At the time it seemed like a bit of a let down, we were happy to save money where we could, but the more I thought about it, the more beautiful it became. The shirt we bought that day is the shirt he’ll wear on our wedding day, the shirt he’ll be wearing when I walk down the aisle in white. Silly as it may seem, I’m so grateful that the store didn’t just give us a discount and call it good, because God wouldn’t have had it that way.
God doesn’t just take a discount on us and call it good. God does what He can to clean our ‘shirts’, a.k.a. our souls, and if He can’t get the spot out, He gives us a new, clean garment.
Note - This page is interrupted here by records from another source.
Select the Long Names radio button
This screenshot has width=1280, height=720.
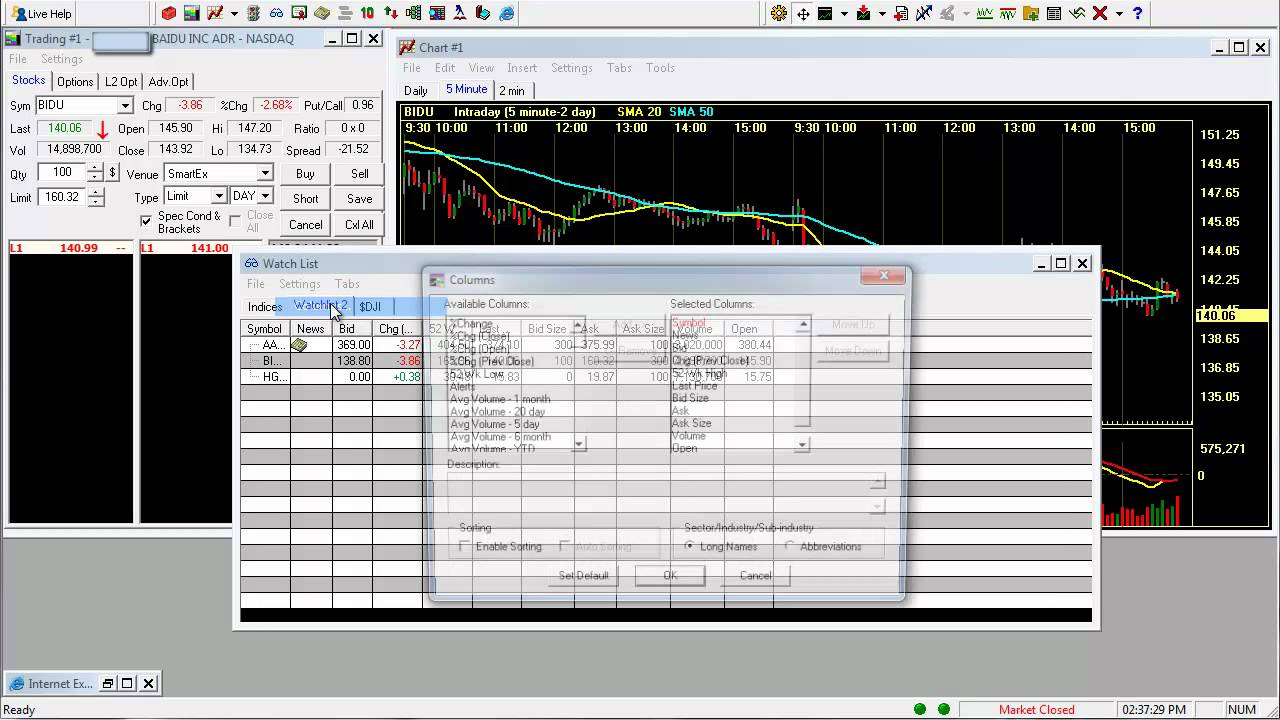pyautogui.click(x=689, y=547)
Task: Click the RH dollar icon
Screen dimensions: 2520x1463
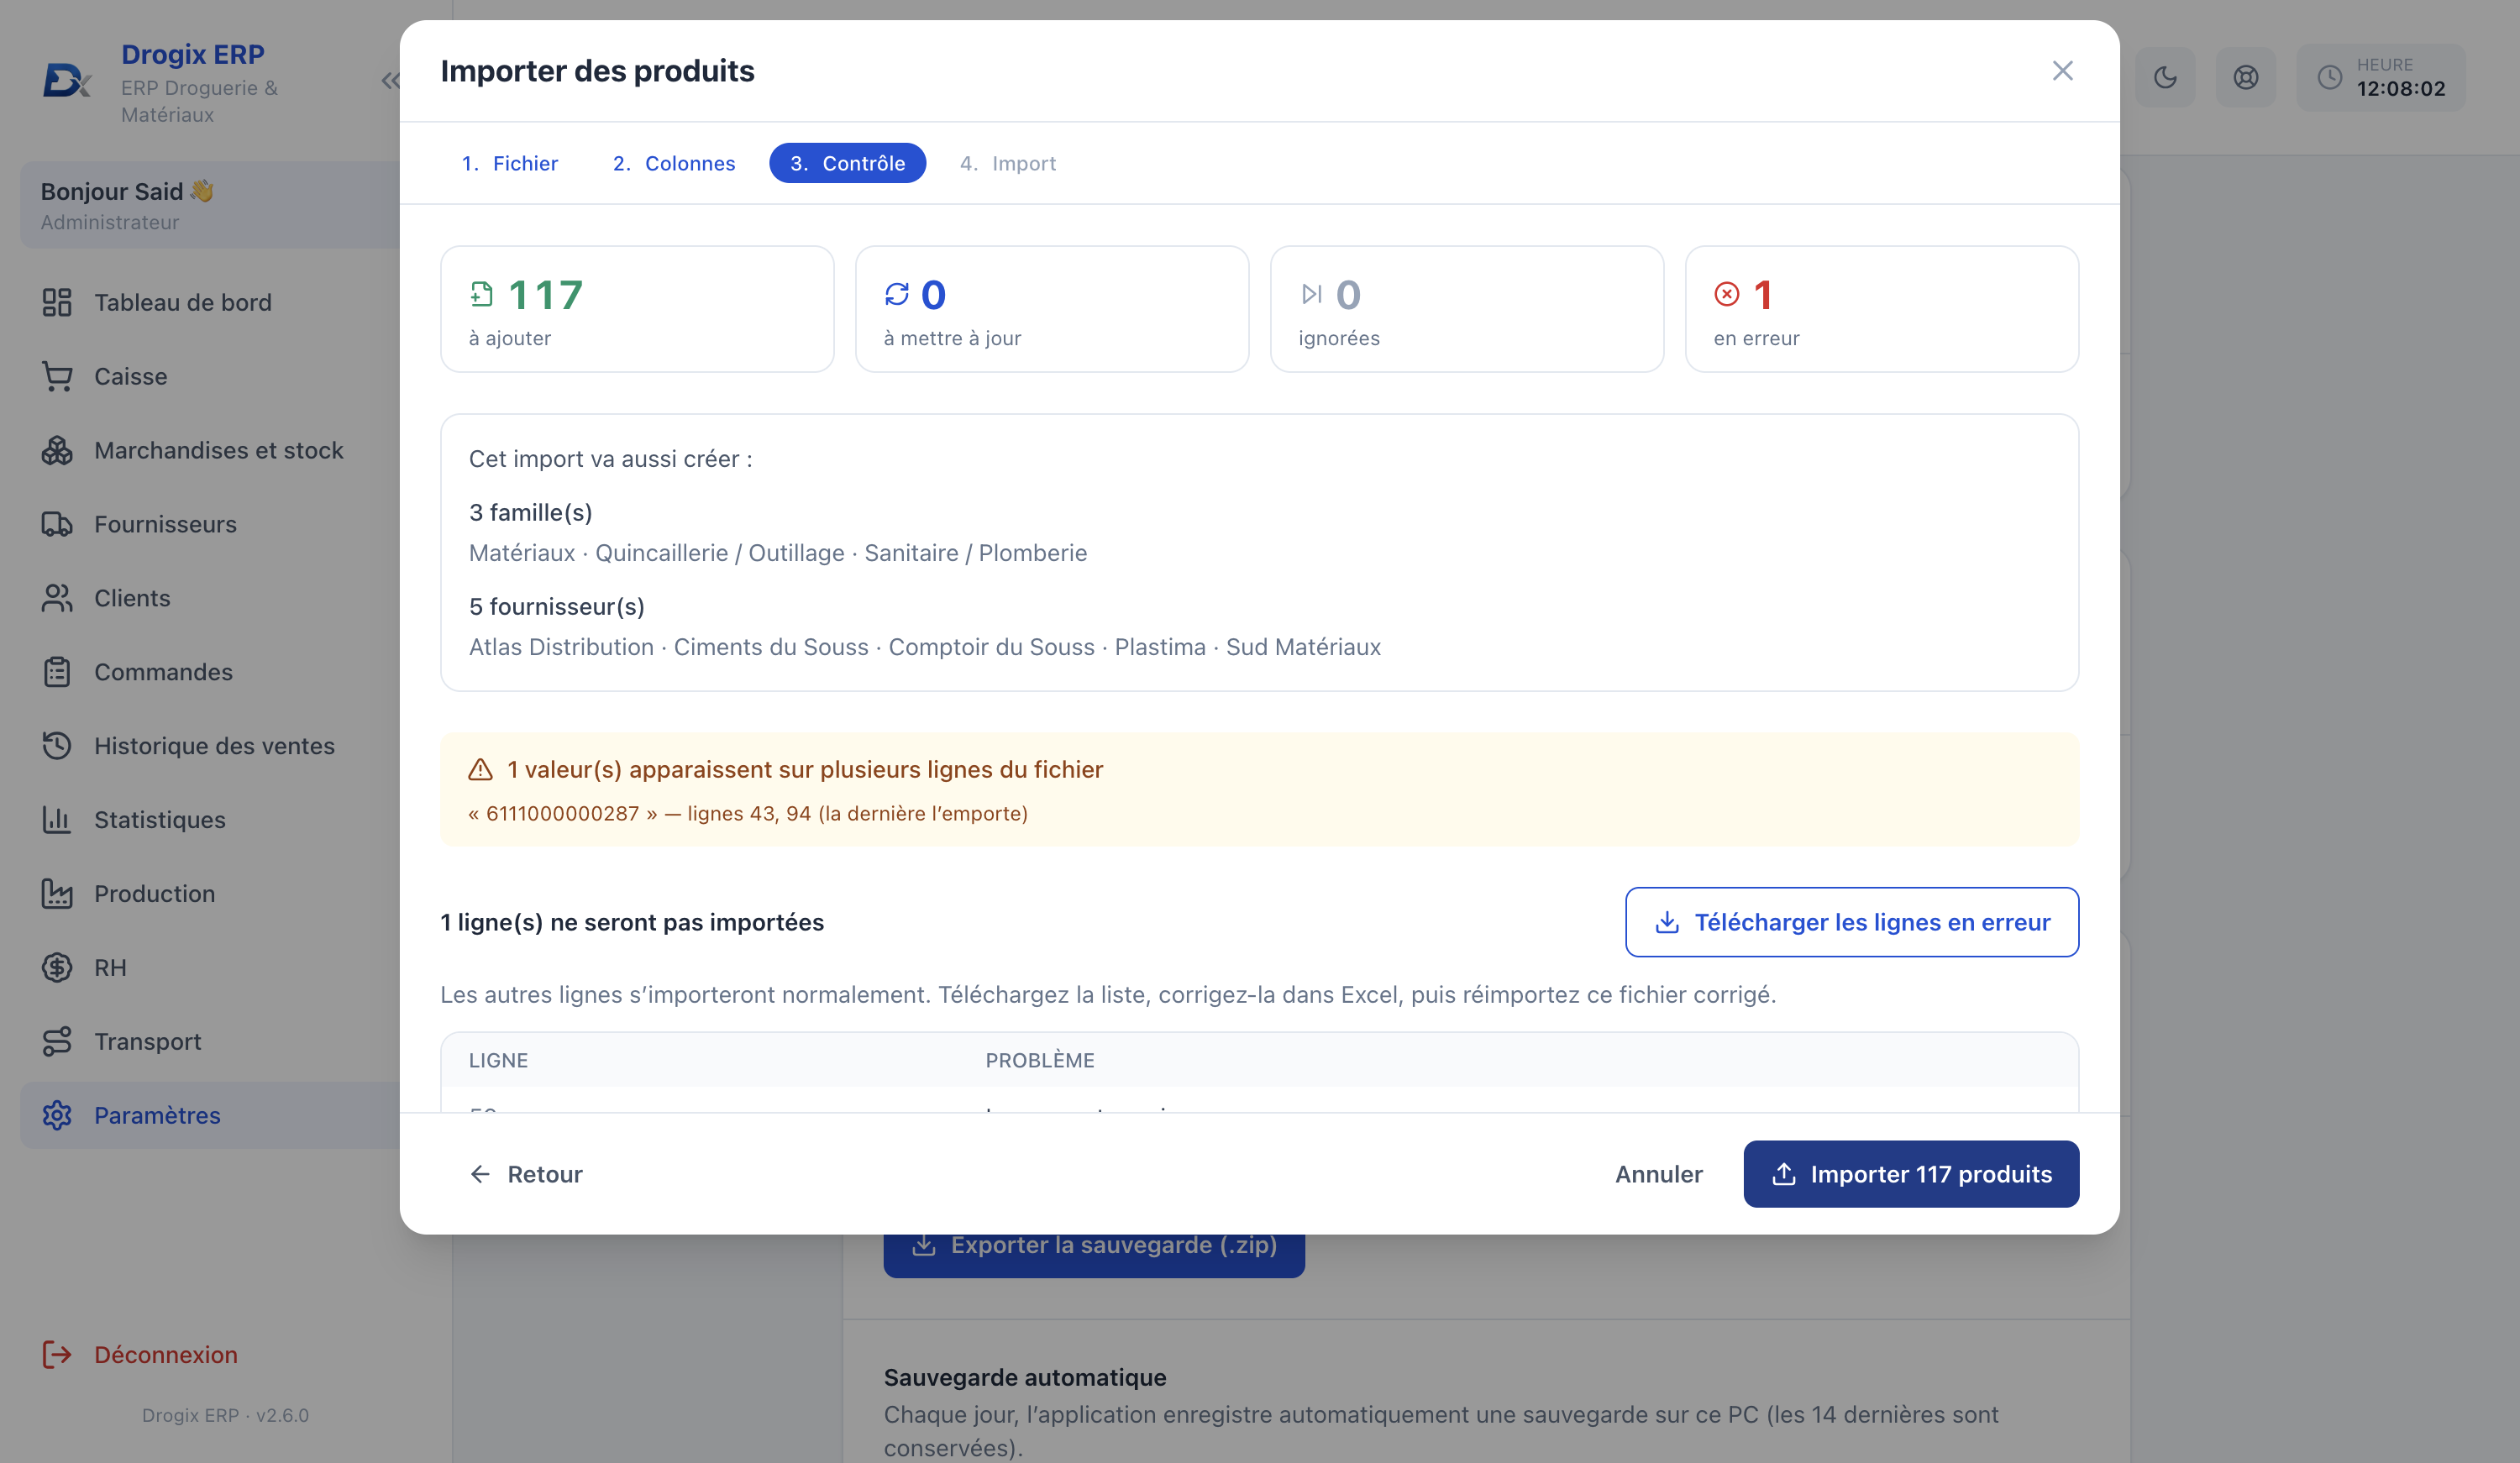Action: tap(57, 968)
Through the sacraments of baptism and reconciliation we are cleaned and made spotless as we stand before Him. God doesn’t see the value in the discounted souls. Jesus didn’t take one less whipping, one less nail in His hands or feet, He already paid the price in full. The beauty and the love of God is that He desires to clean us, to give us what we need to be pure, spotless, blameless and holy before Him.
We would have been happy with the slightly stained shirt and the discounted price at the store that day. God, as He usually does, had something more profound in mind. He wants to wash away our every stain, our every sin, so that when we walk into the church on our wedding day, not only will our garments be free from stain, our souls will be too.